::: Material for this exercise

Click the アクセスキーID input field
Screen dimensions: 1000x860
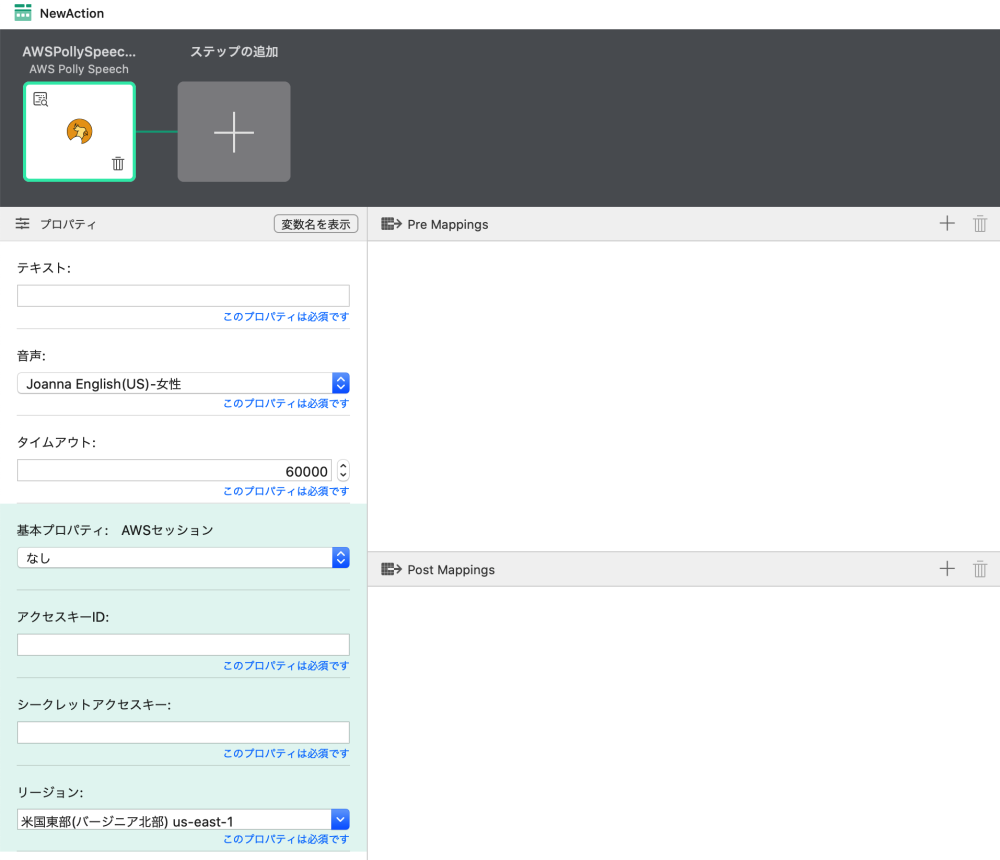(183, 644)
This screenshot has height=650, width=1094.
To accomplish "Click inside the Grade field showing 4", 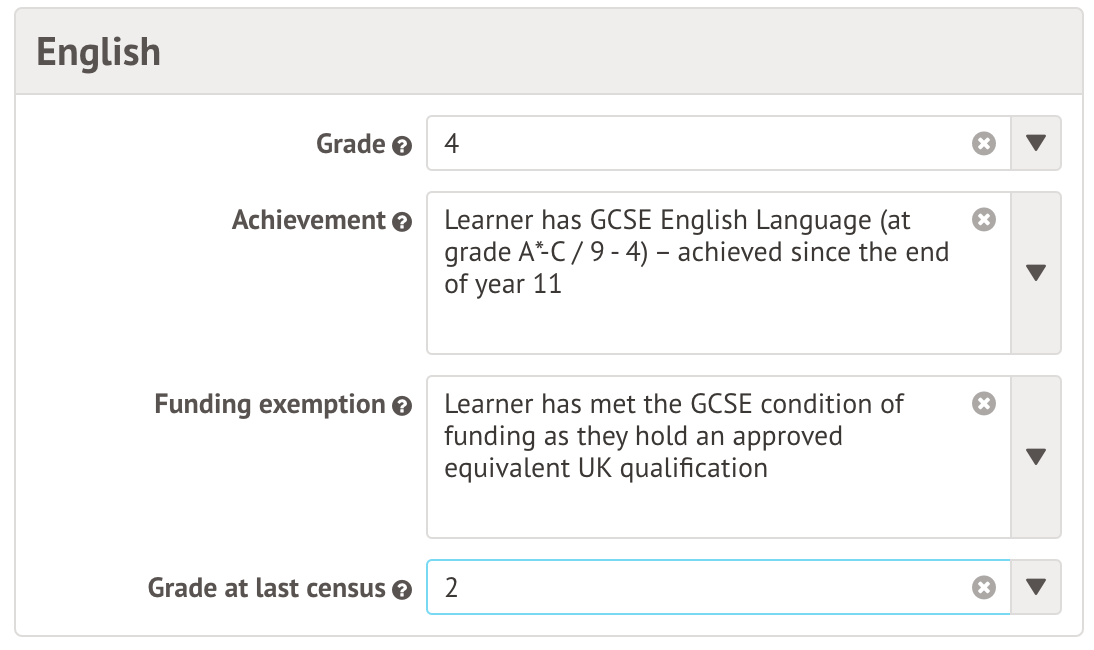I will [700, 144].
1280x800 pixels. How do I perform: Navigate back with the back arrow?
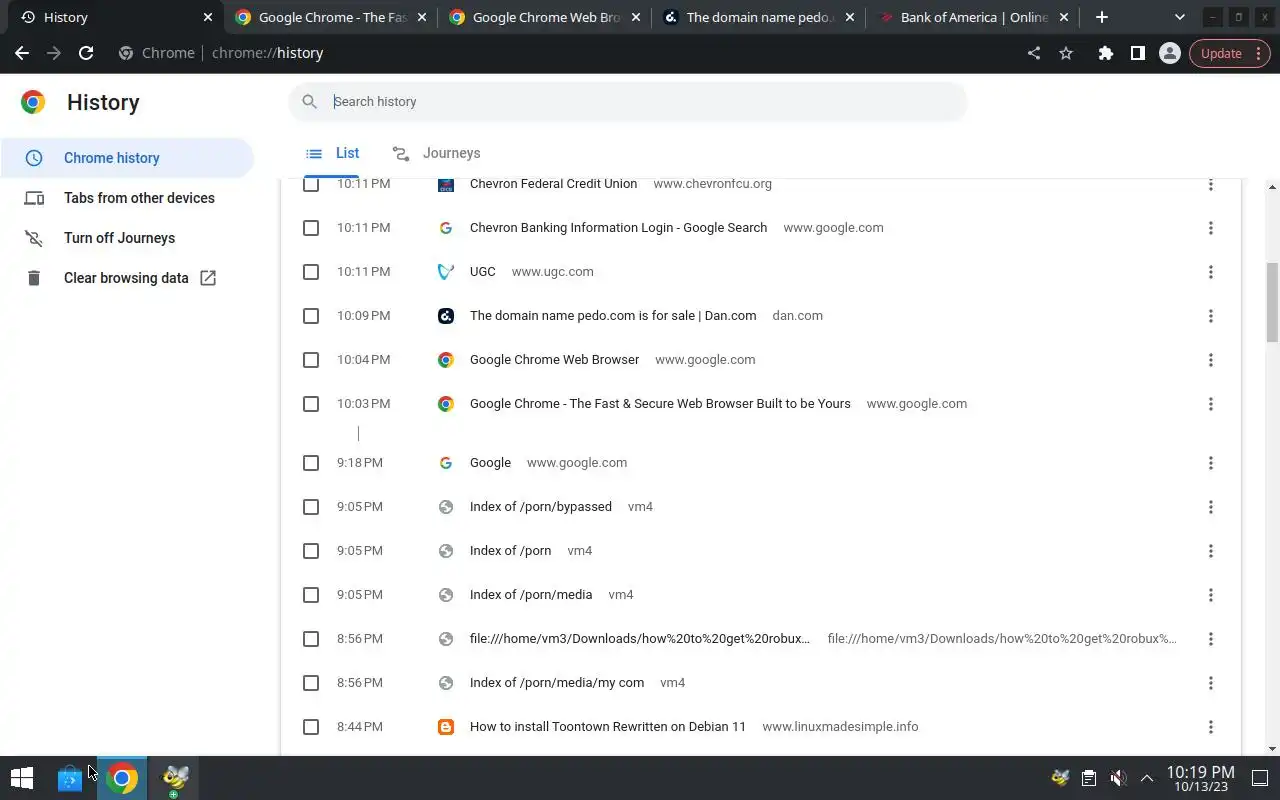coord(22,54)
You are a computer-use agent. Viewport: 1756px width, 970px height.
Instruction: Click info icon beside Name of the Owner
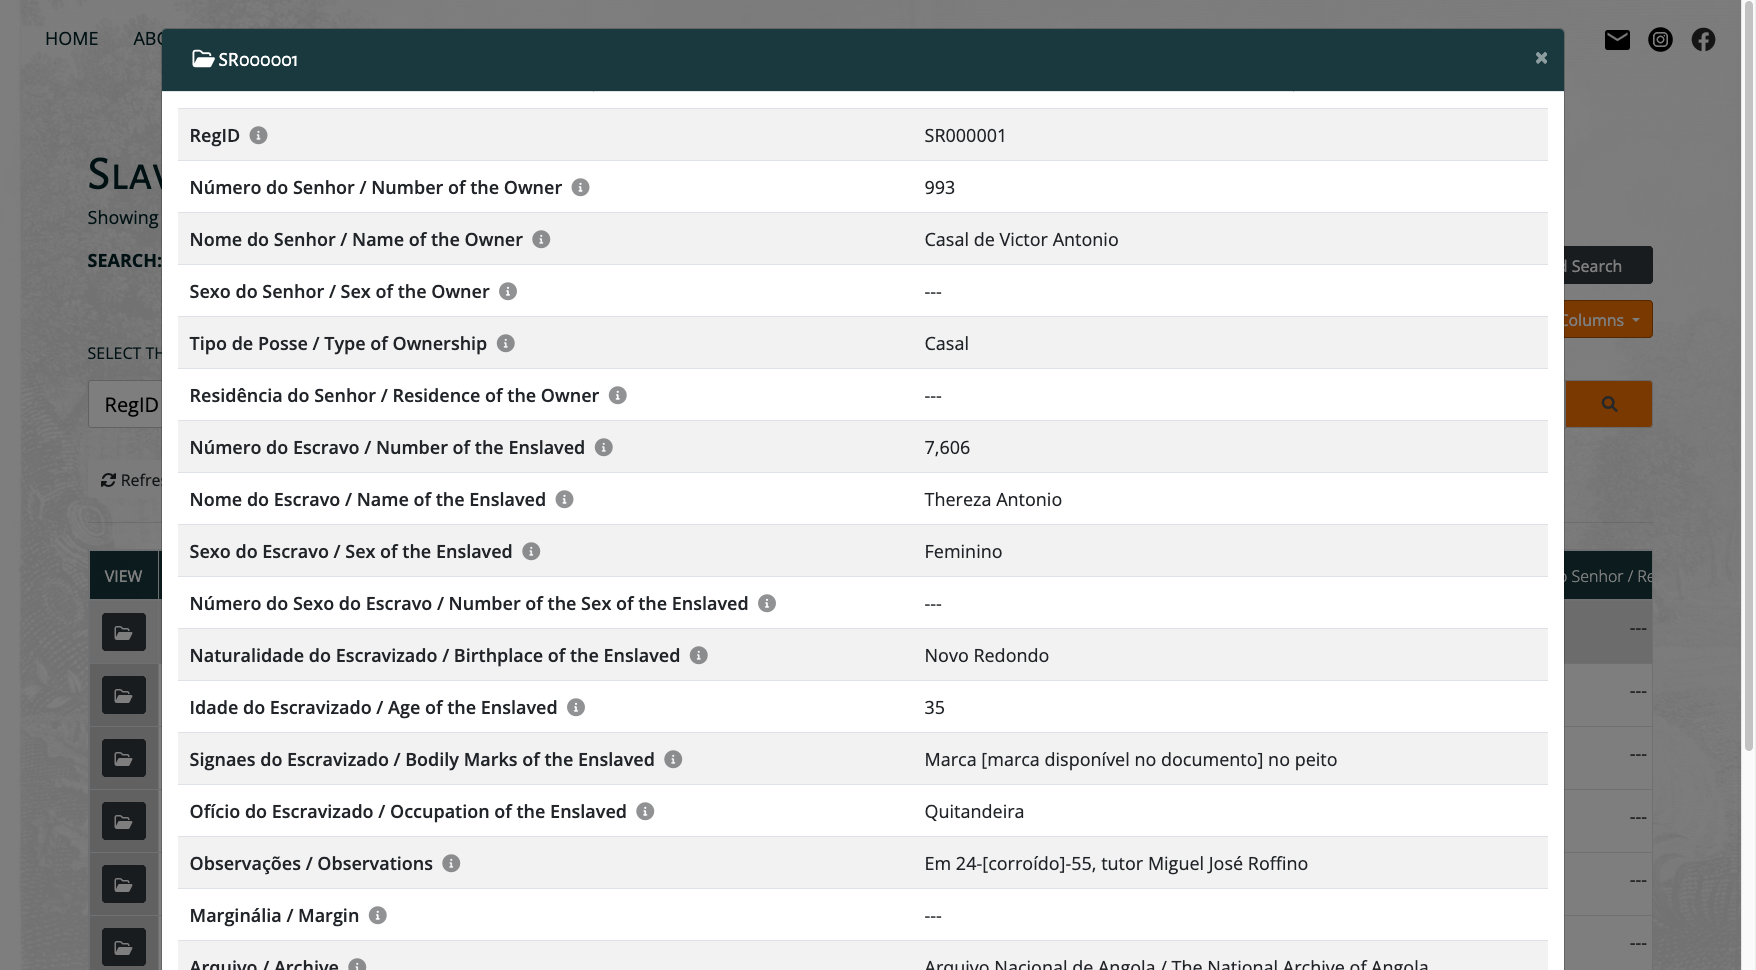click(x=541, y=239)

::::::

Work instructions → Pictures stay out. Return exactly the lines from the one with "Instruction: Click info" through the last line of the data.

Written solution →
Instruction: Click info icon beside Name of the Owner
click(x=541, y=239)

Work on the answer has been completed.